(Dataset records)
◆ ◆ ◆

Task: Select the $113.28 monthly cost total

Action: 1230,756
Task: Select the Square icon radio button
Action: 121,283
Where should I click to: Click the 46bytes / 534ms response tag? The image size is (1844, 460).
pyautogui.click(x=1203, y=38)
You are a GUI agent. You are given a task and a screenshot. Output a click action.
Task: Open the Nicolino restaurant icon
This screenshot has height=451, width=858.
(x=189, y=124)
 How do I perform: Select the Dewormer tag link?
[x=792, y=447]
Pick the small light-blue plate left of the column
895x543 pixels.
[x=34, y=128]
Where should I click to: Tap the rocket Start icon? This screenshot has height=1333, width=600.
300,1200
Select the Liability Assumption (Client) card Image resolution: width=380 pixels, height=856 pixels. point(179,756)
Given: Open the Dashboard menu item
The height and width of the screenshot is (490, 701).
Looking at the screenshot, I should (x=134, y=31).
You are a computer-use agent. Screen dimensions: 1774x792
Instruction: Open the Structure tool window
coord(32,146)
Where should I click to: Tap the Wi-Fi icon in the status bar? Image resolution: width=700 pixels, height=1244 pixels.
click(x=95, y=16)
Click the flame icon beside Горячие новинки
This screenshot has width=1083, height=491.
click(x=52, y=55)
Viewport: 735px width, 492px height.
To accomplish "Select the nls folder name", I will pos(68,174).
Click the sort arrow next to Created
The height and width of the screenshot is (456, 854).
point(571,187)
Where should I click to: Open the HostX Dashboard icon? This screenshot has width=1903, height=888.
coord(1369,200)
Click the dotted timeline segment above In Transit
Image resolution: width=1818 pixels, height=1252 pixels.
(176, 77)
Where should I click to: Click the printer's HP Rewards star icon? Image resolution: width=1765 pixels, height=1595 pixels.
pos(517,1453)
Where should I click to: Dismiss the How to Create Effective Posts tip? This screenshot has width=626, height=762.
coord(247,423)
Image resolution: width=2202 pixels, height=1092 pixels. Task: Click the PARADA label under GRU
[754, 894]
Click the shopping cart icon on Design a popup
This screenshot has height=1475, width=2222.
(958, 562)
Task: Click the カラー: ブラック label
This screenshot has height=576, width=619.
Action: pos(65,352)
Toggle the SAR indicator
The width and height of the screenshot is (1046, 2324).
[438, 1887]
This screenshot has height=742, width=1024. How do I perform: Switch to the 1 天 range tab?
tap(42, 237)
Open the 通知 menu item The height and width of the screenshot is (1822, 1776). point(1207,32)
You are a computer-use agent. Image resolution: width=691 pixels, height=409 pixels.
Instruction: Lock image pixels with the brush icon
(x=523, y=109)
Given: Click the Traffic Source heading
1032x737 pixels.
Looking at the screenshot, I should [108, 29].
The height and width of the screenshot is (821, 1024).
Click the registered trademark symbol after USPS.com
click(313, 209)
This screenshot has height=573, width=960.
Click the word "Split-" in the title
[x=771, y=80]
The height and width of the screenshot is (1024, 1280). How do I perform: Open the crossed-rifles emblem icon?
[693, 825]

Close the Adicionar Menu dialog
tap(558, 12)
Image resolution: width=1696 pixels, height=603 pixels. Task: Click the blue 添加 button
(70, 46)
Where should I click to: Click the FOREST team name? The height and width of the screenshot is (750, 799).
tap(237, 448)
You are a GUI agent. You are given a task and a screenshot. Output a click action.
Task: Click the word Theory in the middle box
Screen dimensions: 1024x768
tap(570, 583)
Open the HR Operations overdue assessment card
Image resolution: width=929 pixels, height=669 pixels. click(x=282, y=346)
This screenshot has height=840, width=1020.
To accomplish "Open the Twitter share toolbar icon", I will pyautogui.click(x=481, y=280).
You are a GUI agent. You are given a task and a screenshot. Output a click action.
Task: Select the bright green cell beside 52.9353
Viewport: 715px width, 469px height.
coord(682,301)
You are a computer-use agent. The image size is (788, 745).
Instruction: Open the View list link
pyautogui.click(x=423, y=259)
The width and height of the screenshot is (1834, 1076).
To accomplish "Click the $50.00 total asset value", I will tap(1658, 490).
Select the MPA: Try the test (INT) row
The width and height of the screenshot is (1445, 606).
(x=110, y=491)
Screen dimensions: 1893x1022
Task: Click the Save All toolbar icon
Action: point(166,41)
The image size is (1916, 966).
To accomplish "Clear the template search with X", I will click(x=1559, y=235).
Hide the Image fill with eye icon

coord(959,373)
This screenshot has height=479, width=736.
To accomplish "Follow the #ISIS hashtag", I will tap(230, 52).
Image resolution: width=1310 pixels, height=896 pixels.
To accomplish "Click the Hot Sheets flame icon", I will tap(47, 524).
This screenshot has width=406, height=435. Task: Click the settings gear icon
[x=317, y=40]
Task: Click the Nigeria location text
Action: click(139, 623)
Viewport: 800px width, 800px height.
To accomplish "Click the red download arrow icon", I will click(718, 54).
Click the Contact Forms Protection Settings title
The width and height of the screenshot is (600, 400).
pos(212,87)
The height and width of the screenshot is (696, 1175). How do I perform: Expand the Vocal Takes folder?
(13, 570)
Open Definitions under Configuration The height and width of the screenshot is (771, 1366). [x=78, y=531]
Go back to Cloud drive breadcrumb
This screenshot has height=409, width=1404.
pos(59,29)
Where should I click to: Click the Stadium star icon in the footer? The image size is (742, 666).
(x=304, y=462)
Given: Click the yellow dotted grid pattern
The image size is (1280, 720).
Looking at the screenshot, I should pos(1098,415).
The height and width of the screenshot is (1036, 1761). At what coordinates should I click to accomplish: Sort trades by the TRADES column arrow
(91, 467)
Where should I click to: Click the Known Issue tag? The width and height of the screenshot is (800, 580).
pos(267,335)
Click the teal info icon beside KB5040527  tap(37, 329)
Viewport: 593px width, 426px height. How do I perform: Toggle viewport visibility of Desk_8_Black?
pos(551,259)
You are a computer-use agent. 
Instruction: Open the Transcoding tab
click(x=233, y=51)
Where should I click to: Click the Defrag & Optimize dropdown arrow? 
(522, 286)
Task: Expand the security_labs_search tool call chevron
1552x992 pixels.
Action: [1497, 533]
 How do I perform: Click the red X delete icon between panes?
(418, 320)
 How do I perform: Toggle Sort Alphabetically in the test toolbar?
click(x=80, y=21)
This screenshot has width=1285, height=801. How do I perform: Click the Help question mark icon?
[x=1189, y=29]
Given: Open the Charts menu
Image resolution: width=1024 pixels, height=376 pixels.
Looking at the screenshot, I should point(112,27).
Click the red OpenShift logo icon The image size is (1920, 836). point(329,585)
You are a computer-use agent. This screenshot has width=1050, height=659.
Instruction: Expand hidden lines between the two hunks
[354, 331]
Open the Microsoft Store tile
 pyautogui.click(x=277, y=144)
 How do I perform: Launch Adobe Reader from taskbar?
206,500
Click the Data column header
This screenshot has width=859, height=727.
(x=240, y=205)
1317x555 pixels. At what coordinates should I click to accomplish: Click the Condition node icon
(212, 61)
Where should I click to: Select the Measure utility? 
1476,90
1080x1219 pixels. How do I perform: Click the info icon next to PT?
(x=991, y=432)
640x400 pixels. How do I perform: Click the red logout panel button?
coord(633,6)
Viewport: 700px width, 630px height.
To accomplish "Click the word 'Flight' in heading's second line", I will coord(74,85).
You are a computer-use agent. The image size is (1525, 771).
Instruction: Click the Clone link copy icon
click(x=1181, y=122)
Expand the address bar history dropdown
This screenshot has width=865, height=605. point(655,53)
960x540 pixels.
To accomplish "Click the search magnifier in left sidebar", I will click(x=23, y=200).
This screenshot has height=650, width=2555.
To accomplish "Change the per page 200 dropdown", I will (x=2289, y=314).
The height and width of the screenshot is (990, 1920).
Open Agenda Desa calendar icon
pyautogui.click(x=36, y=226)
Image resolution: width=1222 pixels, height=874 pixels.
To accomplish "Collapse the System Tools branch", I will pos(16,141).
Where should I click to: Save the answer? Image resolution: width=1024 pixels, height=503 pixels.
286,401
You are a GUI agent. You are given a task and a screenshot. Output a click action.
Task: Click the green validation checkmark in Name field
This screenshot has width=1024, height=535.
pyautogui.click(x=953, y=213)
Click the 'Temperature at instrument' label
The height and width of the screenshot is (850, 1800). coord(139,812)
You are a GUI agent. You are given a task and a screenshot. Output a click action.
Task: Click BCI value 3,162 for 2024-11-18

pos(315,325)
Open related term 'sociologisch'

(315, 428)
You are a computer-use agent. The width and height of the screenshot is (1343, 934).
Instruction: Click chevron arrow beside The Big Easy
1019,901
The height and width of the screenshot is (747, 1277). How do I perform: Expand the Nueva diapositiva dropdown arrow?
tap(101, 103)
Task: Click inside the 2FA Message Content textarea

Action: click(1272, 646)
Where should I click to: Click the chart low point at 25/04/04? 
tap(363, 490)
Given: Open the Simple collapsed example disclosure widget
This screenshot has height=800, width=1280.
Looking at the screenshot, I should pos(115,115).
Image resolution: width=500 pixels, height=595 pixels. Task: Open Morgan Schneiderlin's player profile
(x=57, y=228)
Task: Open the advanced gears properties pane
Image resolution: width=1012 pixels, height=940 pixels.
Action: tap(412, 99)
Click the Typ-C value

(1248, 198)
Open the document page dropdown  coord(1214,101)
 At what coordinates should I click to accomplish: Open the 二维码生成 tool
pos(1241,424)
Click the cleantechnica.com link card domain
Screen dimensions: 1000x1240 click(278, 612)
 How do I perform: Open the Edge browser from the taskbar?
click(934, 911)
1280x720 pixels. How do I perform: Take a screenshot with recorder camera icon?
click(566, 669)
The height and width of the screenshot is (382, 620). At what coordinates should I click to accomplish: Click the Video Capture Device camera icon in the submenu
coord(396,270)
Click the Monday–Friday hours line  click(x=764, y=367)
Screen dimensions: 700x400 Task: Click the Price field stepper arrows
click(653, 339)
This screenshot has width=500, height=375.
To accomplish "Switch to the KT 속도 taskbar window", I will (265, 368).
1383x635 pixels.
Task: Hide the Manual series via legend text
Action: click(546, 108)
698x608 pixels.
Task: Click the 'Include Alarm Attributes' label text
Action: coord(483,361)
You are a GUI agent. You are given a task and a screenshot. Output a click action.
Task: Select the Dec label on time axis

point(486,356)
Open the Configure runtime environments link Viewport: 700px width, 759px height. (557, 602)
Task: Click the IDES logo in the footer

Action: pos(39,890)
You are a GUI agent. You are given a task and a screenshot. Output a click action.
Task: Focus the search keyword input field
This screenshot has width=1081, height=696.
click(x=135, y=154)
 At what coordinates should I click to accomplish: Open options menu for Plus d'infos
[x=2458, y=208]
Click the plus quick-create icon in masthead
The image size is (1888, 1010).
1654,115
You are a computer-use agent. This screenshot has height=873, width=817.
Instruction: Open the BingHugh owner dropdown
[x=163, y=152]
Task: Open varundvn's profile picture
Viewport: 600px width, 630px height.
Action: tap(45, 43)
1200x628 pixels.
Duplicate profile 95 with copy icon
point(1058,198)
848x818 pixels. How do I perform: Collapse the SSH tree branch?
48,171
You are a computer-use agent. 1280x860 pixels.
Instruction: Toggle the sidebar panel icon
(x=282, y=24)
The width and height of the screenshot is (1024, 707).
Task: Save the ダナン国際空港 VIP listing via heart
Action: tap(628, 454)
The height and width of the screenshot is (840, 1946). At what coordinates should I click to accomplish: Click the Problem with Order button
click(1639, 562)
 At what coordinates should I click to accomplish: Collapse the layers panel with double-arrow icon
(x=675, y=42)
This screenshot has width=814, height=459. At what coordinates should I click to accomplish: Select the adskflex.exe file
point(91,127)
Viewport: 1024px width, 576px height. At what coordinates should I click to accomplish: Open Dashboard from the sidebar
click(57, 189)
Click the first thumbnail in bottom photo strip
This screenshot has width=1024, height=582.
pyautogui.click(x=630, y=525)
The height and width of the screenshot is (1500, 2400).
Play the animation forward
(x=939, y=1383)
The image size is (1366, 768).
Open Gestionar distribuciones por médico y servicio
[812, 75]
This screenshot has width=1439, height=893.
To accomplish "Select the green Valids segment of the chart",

◆ ◆ ◆

In the entries above, one line contains "Task: Select the bright" and another contains "Click the teal". Reproduce exactly those two lines and the lines between them, nothing else.

Task: Select the bright green cell beside 52.9353
Viewport: 715px width, 469px height.
coord(682,301)
You are a computer-use agent. The image size is (788, 745).
Instruction: Open the View list link
pyautogui.click(x=423, y=259)
The width and height of the screenshot is (1834, 1076).
To accomplish "Click the $50.00 total asset value", I will tap(1658, 490).
Select the MPA: Try the test (INT) row
The width and height of the screenshot is (1445, 606).
(x=110, y=491)
Screen dimensions: 1893x1022
Task: Click the Save All toolbar icon
Action: point(166,41)
The image size is (1916, 966).
To accomplish "Clear the template search with X", I will click(x=1559, y=235).
Hide the Image fill with eye icon

coord(959,373)
This screenshot has height=479, width=736.
To accomplish "Follow the #ISIS hashtag", I will tap(230, 52).
Image resolution: width=1310 pixels, height=896 pixels.
To accomplish "Click the Hot Sheets flame icon", I will tap(47, 524).
This screenshot has width=406, height=435. Task: Click the settings gear icon
[x=317, y=40]
Task: Click the Nigeria location text
Action: click(139, 623)
Viewport: 800px width, 800px height.
To accomplish "Click the red download arrow icon", I will click(718, 54).
Click the Contact Forms Protection Settings title
The width and height of the screenshot is (600, 400).
pos(212,87)
The height and width of the screenshot is (696, 1175). How do I perform: Expand the Vocal Takes folder?
(13, 570)
Open Definitions under Configuration The height and width of the screenshot is (771, 1366). [x=78, y=531]
Go back to Cloud drive breadcrumb
This screenshot has height=409, width=1404.
pos(59,29)
Where should I click to: Click the Stadium star icon in the footer? The image size is (742, 666).
(x=304, y=462)
Given: Click the yellow dotted grid pattern
The image size is (1280, 720).
Looking at the screenshot, I should pos(1098,415).
The height and width of the screenshot is (1036, 1761). At what coordinates should I click to accomplish: Sort trades by the TRADES column arrow
(91, 467)
Where should I click to: Click the Known Issue tag? The width and height of the screenshot is (800, 580).
pos(267,335)
Click the teal info icon beside KB5040527  tap(37, 329)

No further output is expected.